The achievement was all the more remarkable since it followed the most topsy-turvy of years, which saw Bullock heralded as both the best and worst actress in town. In March, she became the first ever performer to pick up a Razzie, for worst acting performance of the year, and then an Oscar, for best, on consecutive nights. Accepting the former, she joked: "Thank you for ruining my career with a very bad decision." Picking up the latter, she asked: "Did I really earn this, or did I just wear you all down?"
There was a lot of Sandra Bullock in both comments. They lay bare her warmth, her very un-American grasp of irony, and her famously self-deprecating sense of humour.

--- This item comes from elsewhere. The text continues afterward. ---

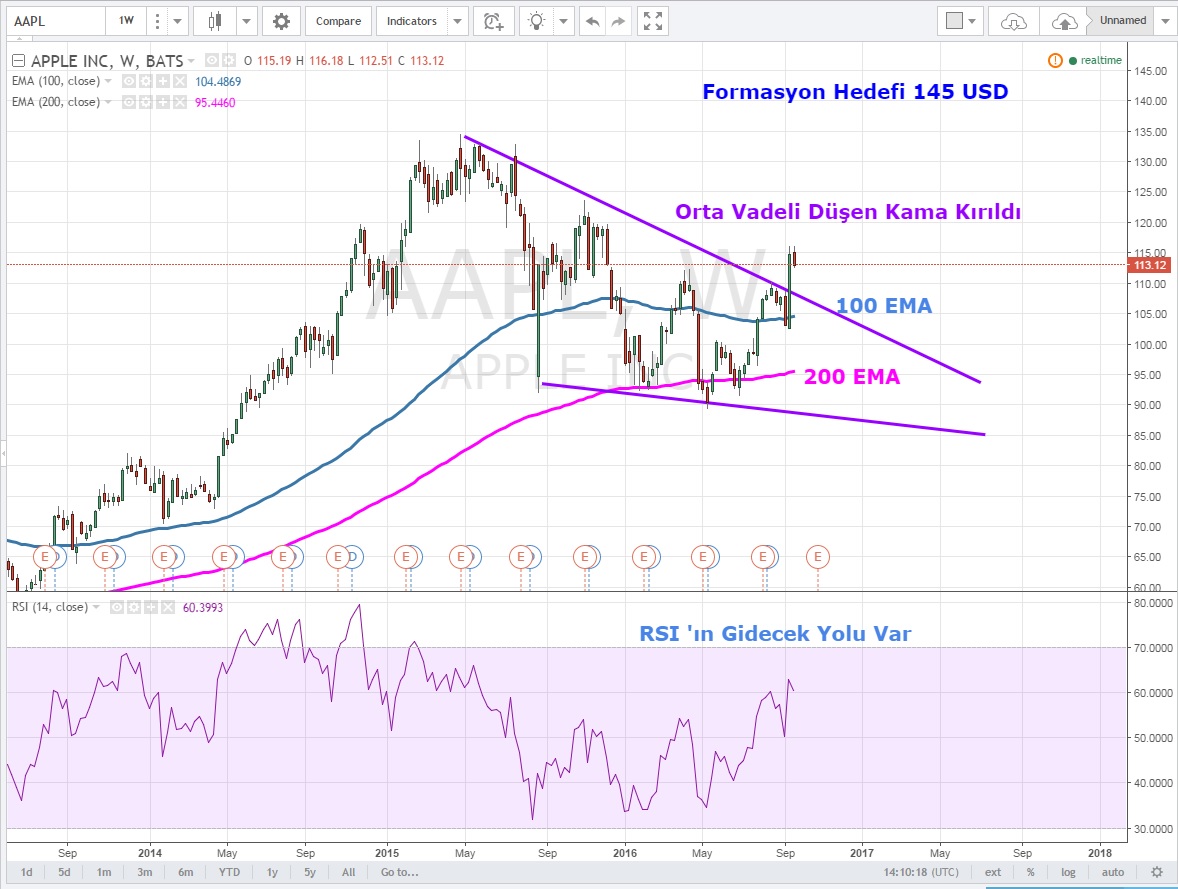1178x889 pixels.
Task: Open chart properties gear in top toolbar
Action: [x=281, y=20]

They also betray her inner steeliness and capacity for perseverance which saw her wait tables for most of her twenties, as she struggled for a big break, and has allowed her to extend her acting career way past the age when most other leading ladies are drifting into retirement.
Those qualities have also served Bullock particularly well this summer, when she was caught up in a tawdry marital scandal of the Tiger Woods variety. Her husband Jesse James, a celebrity motorcycle mechanic and descendant of the famous outlaw, was caught having an affair with heavily tattooed model.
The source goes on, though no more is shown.